- [STATED GOAL]: Copy out the records word for word, from the line containing "Screen dimensions: 862x471" through the end of the records. Leave the pictures out of your answer.

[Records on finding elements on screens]

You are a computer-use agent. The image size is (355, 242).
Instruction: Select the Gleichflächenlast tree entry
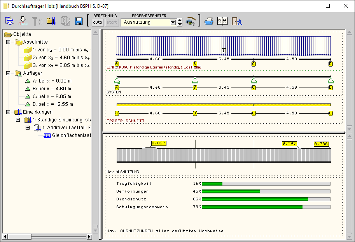click(72, 135)
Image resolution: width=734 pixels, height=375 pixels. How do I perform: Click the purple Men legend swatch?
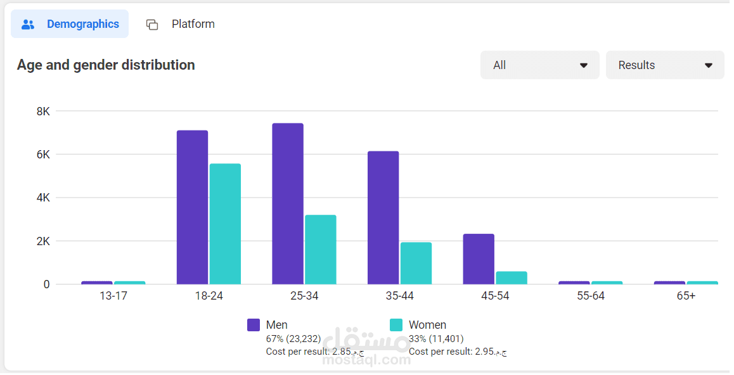click(x=254, y=325)
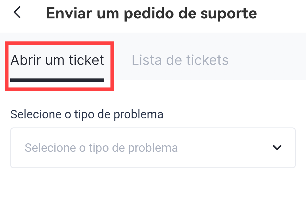Return to the previous screen via the header arrow

(x=17, y=13)
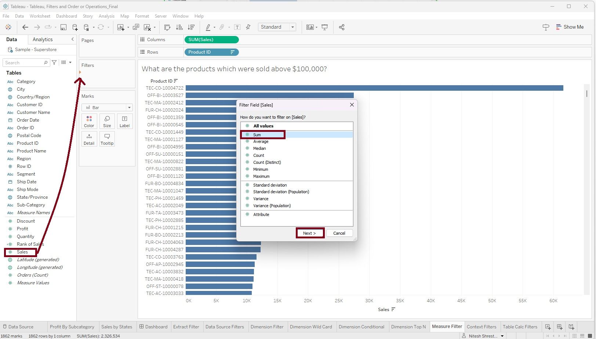Click the Presentation Mode icon

[x=324, y=27]
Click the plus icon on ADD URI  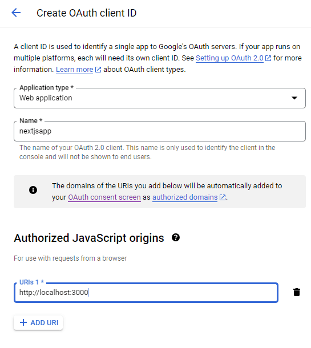pyautogui.click(x=23, y=322)
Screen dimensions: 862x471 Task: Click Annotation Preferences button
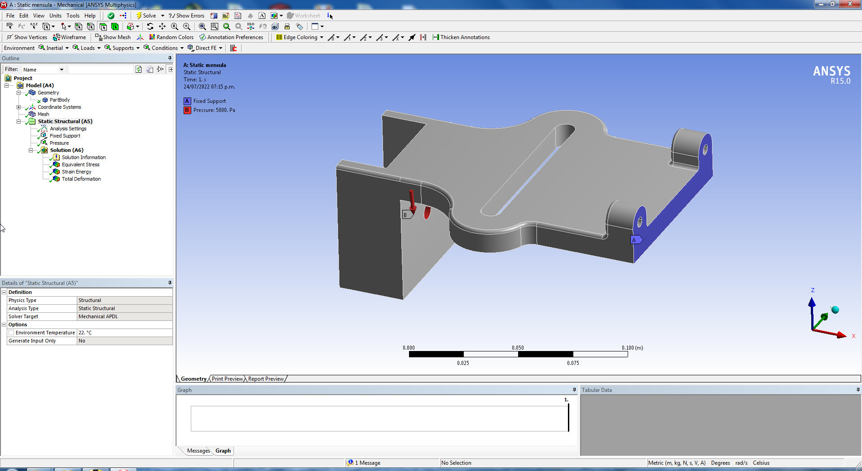pos(231,37)
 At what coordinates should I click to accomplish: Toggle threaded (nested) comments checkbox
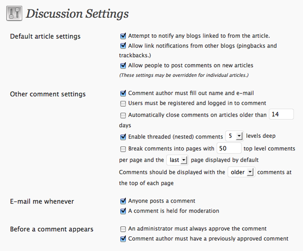[x=123, y=137]
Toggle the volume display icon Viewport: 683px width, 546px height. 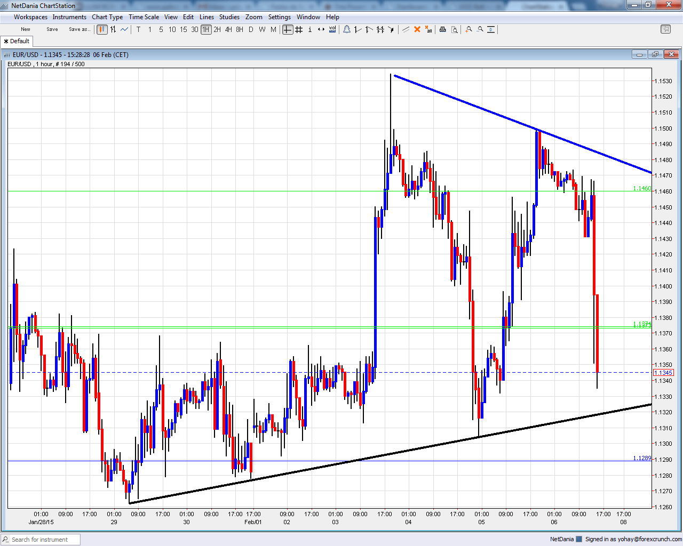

- [RESULT FOR THIS TASK]:
Screen dimensions: 862x471 Task: Click Annotation Preferences button
pos(231,37)
 At what coordinates should I click to accomplish: Toggle threaded (nested) comments checkbox
[x=123, y=137]
Toggle the volume display icon Viewport: 683px width, 546px height. 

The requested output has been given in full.